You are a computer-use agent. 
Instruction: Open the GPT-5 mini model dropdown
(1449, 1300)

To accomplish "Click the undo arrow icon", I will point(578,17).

--

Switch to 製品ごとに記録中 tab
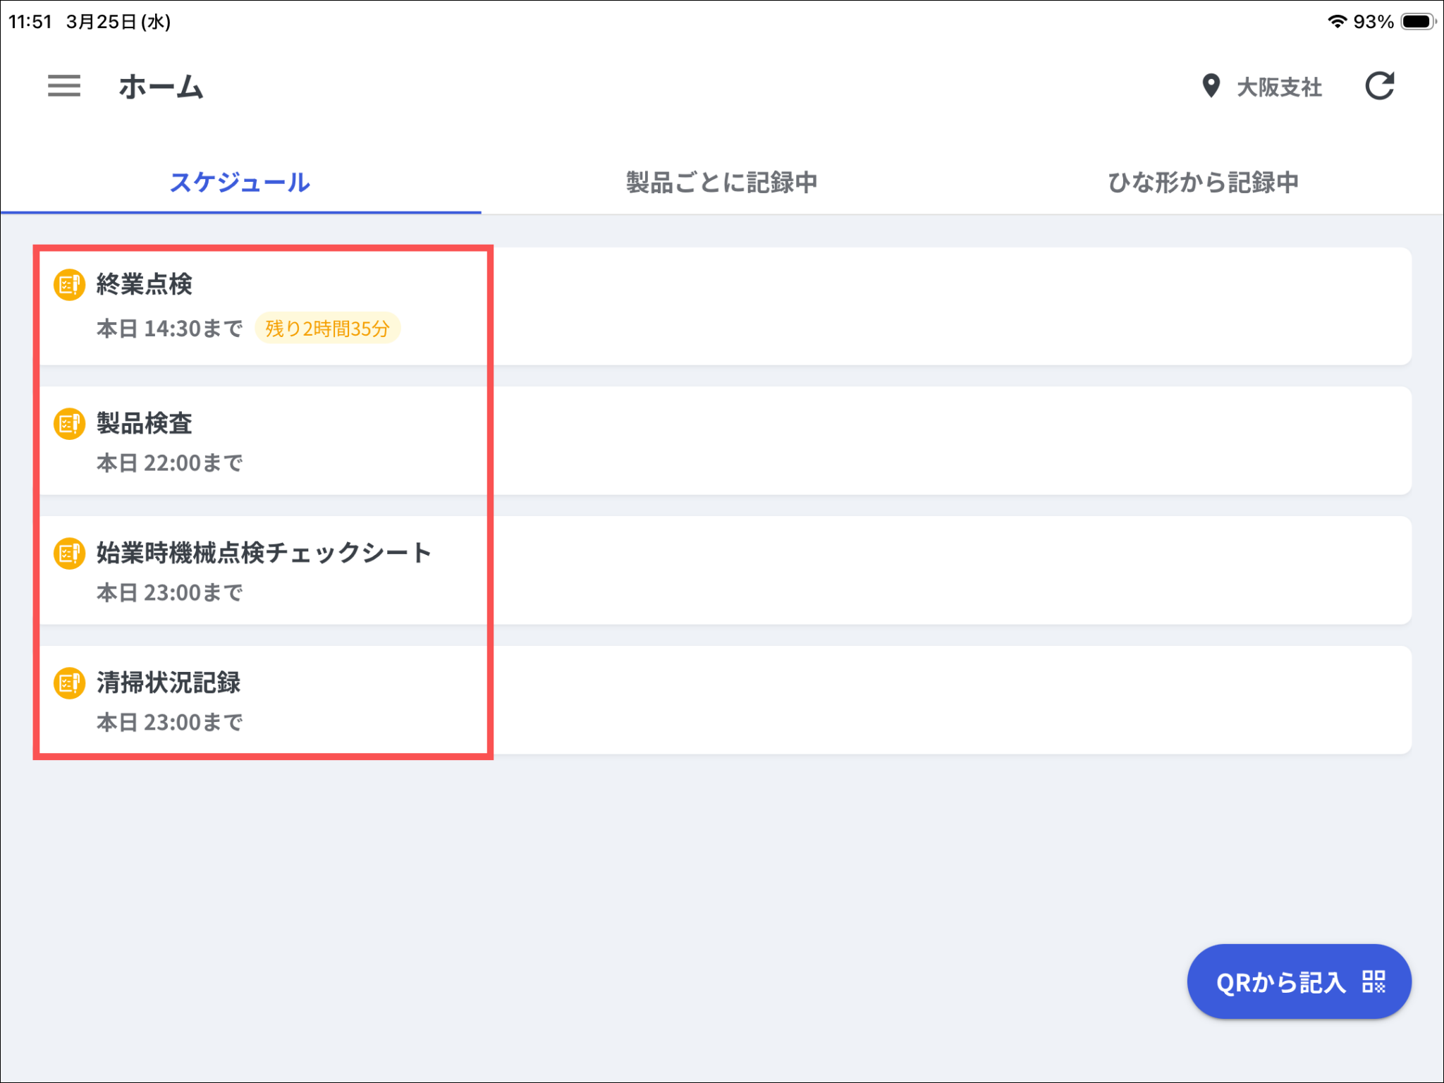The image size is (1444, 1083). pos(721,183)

* * *

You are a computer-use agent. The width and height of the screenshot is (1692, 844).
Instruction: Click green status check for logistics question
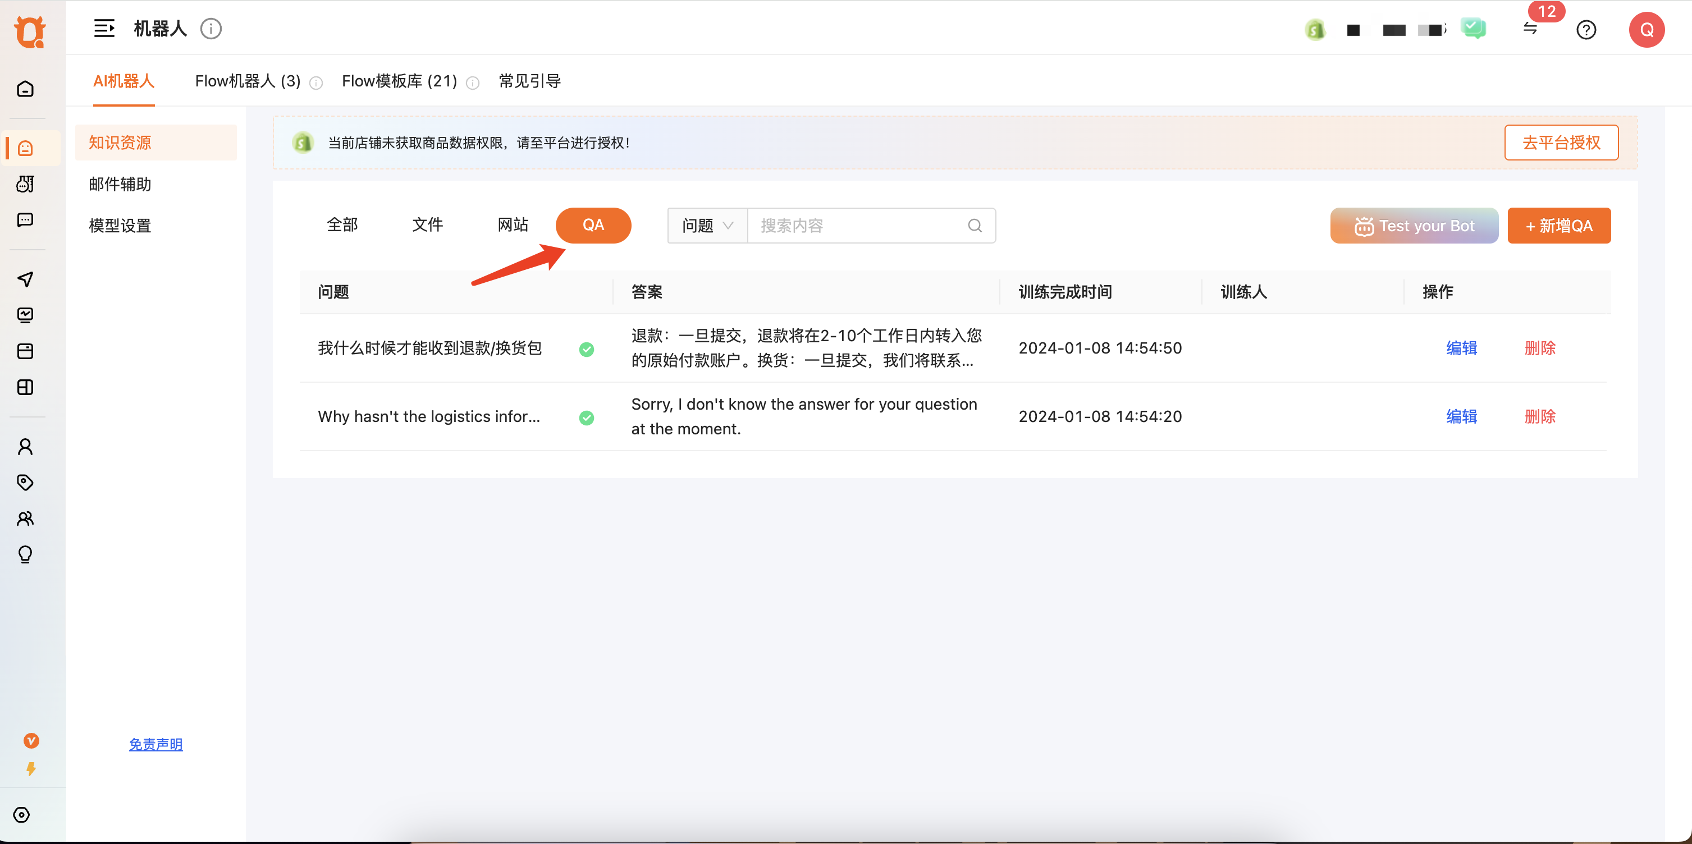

Exercise directions → Among the entries above, find every line holding "Click" and copy it.

Result of the exercise →
To accomplish "Click the undo arrow icon", I will point(578,17).
Instruction: Click green status check for logistics question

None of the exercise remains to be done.